WORK REQUIRED: Nothing in the records may change. Output them all exactly.

------

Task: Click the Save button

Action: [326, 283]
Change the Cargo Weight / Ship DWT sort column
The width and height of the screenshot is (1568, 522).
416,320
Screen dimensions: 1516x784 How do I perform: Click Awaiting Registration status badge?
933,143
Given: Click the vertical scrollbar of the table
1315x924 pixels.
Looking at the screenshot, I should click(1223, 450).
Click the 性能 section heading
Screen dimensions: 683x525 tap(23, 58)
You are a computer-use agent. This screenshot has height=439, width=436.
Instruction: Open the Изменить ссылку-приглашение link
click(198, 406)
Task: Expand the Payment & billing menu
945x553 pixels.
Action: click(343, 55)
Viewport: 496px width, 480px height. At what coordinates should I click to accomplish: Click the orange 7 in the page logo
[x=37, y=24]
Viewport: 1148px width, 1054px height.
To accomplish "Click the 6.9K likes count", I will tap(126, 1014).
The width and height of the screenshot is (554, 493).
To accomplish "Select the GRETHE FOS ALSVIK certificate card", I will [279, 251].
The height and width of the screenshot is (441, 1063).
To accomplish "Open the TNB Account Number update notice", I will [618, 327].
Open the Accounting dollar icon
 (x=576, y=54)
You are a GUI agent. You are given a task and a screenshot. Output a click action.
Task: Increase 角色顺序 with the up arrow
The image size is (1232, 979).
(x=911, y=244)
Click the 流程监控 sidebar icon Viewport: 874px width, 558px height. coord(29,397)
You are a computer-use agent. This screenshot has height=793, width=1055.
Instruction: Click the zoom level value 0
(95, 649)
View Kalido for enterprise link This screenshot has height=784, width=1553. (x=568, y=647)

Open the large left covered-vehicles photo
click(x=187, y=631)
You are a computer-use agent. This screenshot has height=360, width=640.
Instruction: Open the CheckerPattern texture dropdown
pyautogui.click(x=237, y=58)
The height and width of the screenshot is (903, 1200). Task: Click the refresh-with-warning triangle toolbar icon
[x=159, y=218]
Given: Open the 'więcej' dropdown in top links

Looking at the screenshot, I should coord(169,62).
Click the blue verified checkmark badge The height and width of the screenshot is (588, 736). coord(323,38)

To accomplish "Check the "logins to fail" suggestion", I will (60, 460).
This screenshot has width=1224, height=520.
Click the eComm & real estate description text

------

RESPONSE TO THIS EXERCISE:
Task: Click the Save button

Action: [326, 283]
Change the Cargo Weight / Ship DWT sort column
The width and height of the screenshot is (1568, 522).
416,320
Screen dimensions: 1516x784 How do I perform: Click Awaiting Registration status badge?
933,143
Given: Click the vertical scrollbar of the table
1315x924 pixels.
Looking at the screenshot, I should click(1223, 450).
Click the 性能 section heading
Screen dimensions: 683x525 tap(23, 58)
You are a computer-use agent. This screenshot has height=439, width=436.
Instruction: Open the Изменить ссылку-приглашение link
click(198, 406)
Task: Expand the Payment & billing menu
945x553 pixels.
Action: click(343, 55)
Viewport: 496px width, 480px height. At what coordinates should I click to accomplish: Click the orange 7 in the page logo
[x=37, y=24]
Viewport: 1148px width, 1054px height.
To accomplish "Click the 6.9K likes count", I will tap(126, 1014).
The width and height of the screenshot is (554, 493).
To accomplish "Select the GRETHE FOS ALSVIK certificate card", I will [279, 251].
The height and width of the screenshot is (441, 1063).
To accomplish "Open the TNB Account Number update notice", I will [618, 327].
Open the Accounting dollar icon
 (x=576, y=54)
You are a GUI agent. You are given a task and a screenshot. Output a click action.
Task: Increase 角色顺序 with the up arrow
The image size is (1232, 979).
(x=911, y=244)
Click the 流程监控 sidebar icon Viewport: 874px width, 558px height. coord(29,397)
You are a computer-use agent. This screenshot has height=793, width=1055.
Instruction: Click the zoom level value 0
(95, 649)
View Kalido for enterprise link This screenshot has height=784, width=1553. (x=568, y=647)

Open the large left covered-vehicles photo
click(x=187, y=631)
You are a computer-use agent. This screenshot has height=360, width=640.
Instruction: Open the CheckerPattern texture dropdown
pyautogui.click(x=237, y=58)
The height and width of the screenshot is (903, 1200). Task: Click the refresh-with-warning triangle toolbar icon
[x=159, y=218]
Given: Open the 'więcej' dropdown in top links

Looking at the screenshot, I should coord(169,62).
Click the blue verified checkmark badge The height and width of the screenshot is (588, 736). coord(323,38)

To accomplish "Check the "logins to fail" suggestion", I will (60, 460).
This screenshot has width=1224, height=520.
Click the eComm & real estate description text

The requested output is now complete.